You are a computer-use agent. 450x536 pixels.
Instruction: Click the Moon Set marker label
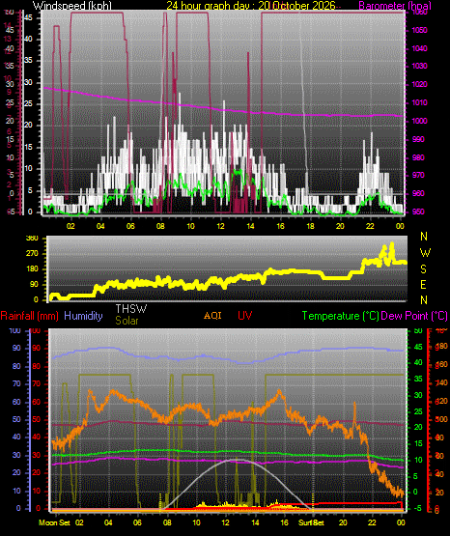click(54, 522)
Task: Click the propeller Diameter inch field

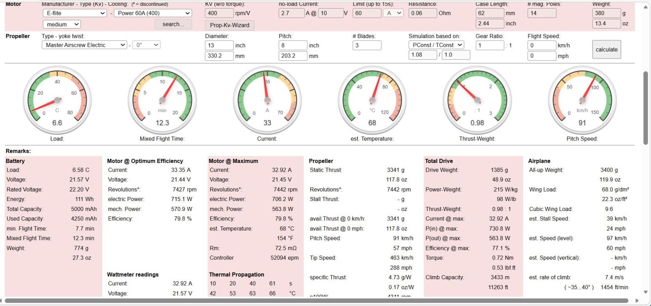Action: [x=219, y=45]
+ + +
▸ **WORK REQUIRED**
Rewrite the records above, replacing "field" with "input box" and leaving everything else unchanged. Omit the pictures from your answer.

▸ **OUTPUT OF THE TASK**
You are a computer-use agent. 450x536 pixels.
Instruction: Click the Moon Set marker label
click(54, 522)
Task: Click the propeller Diameter inch input box

Action: [x=219, y=45]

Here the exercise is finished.